» Selected passage

Meet the future builders

Kieran Long
26 Jan 2011


Architecture is a slow-moving business. It takes a long time to become qualified or get a commission and even longer to build a building.

This is why it is the only art form in which the most celebrated exponents are in their sixties and seventies. These old guys (almost always guys, I'm afraid) have worked so long to get there that they don't like to let go of their place at the top of the tree.

But London is a city that nurtures younger talent, with seven architecture schools, a broad and vital cultural scene and plenty of wealthy people who need anything from a back extension to their Georgian terraced house to a new gallery for their collection of etchings. And a new generation of architects is emerging who are interested in more than spending a banker's latest bonus on a vanity project. These young practices are fascinated by what makes London the city it is, rather than in utopian projects to improve it into oblivion.

I arranged this week to meet architects from three such young practices - Aberrant Architecture, Pie Architecture and Adam Khan Architects - at the Gopher Hole, a new gallery in east London dedicated to architecture and design, and the capital's first independent organisation on the subject for years.

The Gopher Hole (so-called because of its location in a Shoreditch basement) is curated by Beatrice Galilee, 28, who has returned to London after spells in Germany and Beijing. "For all of Berlin's qualities," she says, "London has a friction that gives traction to things, that helps thing to happen. Everyone here has a plan, and is looking for someone to execute their plan."

The Gopher Hole has the surprisingly analogue ambitions of being provocative and popular, and was born out of an idea that she and the members of Aberrant Architecture came up with together. Formed in 2007 when the partners Kevin Haley, 29, and David Chambers, 29, graduated from the Royal College of Art, Aberrant was commissioned to rethink the nearby El Paso bar on Old Street, and suggested turning an underused basement room into a space for exhibitions and events.

"The owners of the El Paso bar wanted to do something with the place to increase daytime trade," Chambers says. "We came up with the idea of making the bar a place to work and meet during the day." They turned El Paso into a freelancer's paradise, with wifi, cheap food, quiet places for meetings, as well as touches like lockers (for your laptop, if you need to pop out) and a library of books and newspapers.

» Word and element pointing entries
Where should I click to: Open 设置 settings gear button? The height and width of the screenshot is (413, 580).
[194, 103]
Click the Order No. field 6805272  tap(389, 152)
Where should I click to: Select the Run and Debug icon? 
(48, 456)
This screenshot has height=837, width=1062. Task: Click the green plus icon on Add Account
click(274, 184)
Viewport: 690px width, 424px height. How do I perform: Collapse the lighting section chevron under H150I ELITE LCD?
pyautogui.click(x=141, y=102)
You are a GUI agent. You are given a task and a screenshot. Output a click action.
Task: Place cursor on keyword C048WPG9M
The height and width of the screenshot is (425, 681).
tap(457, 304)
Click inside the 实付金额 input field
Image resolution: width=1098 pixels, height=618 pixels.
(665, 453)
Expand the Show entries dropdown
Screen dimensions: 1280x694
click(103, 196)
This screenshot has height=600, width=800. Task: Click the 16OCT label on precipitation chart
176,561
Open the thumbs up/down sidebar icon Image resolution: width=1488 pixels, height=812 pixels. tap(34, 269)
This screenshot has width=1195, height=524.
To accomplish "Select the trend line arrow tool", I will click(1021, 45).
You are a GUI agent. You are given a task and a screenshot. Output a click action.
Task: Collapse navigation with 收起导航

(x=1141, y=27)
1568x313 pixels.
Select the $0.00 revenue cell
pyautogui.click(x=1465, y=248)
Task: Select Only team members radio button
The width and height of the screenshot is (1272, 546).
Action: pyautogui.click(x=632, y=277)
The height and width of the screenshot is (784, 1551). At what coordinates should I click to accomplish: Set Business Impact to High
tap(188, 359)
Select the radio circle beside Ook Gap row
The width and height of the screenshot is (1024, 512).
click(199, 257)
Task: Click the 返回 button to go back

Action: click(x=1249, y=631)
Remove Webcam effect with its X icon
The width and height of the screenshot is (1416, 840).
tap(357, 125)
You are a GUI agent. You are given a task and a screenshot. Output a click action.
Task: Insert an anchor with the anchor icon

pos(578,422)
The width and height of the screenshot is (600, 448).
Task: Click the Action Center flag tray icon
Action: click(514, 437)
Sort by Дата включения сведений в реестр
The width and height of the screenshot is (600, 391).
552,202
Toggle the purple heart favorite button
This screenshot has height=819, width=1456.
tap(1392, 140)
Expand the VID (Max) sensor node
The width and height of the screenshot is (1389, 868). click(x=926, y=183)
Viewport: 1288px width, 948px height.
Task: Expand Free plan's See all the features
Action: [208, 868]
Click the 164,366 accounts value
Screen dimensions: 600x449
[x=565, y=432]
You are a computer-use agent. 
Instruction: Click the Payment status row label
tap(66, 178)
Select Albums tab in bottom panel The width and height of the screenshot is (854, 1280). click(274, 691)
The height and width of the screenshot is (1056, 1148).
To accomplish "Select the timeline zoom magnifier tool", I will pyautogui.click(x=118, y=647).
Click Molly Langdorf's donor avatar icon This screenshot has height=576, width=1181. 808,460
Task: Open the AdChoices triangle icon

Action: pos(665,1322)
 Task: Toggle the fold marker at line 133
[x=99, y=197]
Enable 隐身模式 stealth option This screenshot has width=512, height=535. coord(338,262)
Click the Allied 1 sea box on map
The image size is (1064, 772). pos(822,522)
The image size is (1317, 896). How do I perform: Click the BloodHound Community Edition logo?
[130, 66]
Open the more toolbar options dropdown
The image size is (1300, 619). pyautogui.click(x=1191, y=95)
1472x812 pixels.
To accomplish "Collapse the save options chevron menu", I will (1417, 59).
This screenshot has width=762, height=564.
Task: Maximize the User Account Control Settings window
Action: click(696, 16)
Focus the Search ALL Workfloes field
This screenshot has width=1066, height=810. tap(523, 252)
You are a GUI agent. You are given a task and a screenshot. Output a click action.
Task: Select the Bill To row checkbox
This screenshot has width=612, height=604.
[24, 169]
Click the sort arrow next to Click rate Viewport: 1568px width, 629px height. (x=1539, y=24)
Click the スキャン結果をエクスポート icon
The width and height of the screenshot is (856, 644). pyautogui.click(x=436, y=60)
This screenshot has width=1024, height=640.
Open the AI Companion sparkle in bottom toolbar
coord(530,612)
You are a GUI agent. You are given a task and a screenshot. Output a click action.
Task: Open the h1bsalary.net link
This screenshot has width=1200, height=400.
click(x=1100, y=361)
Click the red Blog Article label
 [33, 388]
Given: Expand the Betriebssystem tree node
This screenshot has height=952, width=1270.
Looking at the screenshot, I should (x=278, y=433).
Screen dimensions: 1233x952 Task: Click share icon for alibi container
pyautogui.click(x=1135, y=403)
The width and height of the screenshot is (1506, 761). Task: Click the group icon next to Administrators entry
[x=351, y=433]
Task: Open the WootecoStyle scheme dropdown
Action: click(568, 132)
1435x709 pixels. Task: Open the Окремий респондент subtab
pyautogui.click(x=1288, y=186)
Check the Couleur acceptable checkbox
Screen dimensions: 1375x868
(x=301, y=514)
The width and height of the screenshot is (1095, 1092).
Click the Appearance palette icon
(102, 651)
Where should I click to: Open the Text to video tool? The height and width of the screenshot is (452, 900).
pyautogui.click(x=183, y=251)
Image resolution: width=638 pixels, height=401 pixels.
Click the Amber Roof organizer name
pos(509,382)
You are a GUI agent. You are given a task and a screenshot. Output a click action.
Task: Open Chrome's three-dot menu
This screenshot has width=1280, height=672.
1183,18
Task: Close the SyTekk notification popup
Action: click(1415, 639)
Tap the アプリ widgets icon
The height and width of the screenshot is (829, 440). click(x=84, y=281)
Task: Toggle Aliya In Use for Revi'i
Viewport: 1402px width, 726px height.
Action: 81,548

» Stated task 1
Using the London architecture article, decide whether each statement agrees with it: (a) the Gopher Hole is located in a Shoreditch basement; (b) Aberrant Architecture was formed in 2011; (c) Beatrice Galilee came to London after time in Paris. Answer yes or no for each and quote the words that settle it.
» Stated task 2
Proceed with the London architecture article, writing on from its last sentence.

» Task response 1
(a) Yes: "so-called because of its location in a Shoreditch basement"
(b) No: "Formed in 2007"
(c) No: "who has returned to London after spells in Germany and Beijing"

» Task response 2
Much of the inspiration for this project came from Aberrant's study of London pubs, undertaken last year when the practice became the first winner of the Victoria & Albert Museum's architecture residency. Among the collection, they found the drawings of a monumental pub called the Elephant & Castle in Lambeth, now demolished.

"It was a big, seven-storey pub," Chambers says. "On the ground floor it was split into four different areas with different degrees of privacy, for workers to drink or the saloon where the landlord would entertain people he knew. Upstairs there was a big function room, where anything from political meetings to a dog-walking society meeting would happen. It was like a community centre. There were hotel rooms above. The intensity of use that these pubs had is really interesting to us. The publican almost acted as a host, it was very much a home from home."

Adam Khan, 46, a former builder who founded his practice in 2006 and whose first major project, the New Horizon Youth Centre near King's Cross, opened last year, shares a fascination with London pubs. "I'm very interested in how you get a sense of home in a building. It's not a thing architects are good at talking about. I find it fascinating - how do you make somewhere you can find a place to curl up with a book?"

Khan's London inspirations are less than obvious architectural examples. "I had my students [Khan teaches at Kingston University] researching London pubs last year. In some ways they're not taken seriously enough - they're very sophisticated. They allow you to be on your own, or in a group, you can have a wedding there. There's always a room above the pub for someone to live in, and it has a position on the street. They're pretty wonderful."

He adds that an understanding of pub interiors informed his attempts to make the youth centre a welcoming place -"Do you stick loads of sofas in there? No. You know from pubs that sofas don't work, they're really wasteful of space." Instead, for the King's Cross project, he designed banquette seating and nooks by windows that allow people to spend time in small groups while still feeling part of a larger institution. The rooms do not feel domestic, they are grander than that, but they have an intimacy that is to do with the use of finely tuned furniture and windows and the beautiful joinery of the timber interiors.

In the spring, Khan will complete a much larger project, the Brockholes Visitor Centre in Preston, for a wildlife reserve in Lancashire.

"It's about how you do a really technically complex sustainable building and still find refinement in the architecture. And how you make a little public building have a sense of sociability and conviviality while aiming to be zero carbon, and without descending into eco-bling."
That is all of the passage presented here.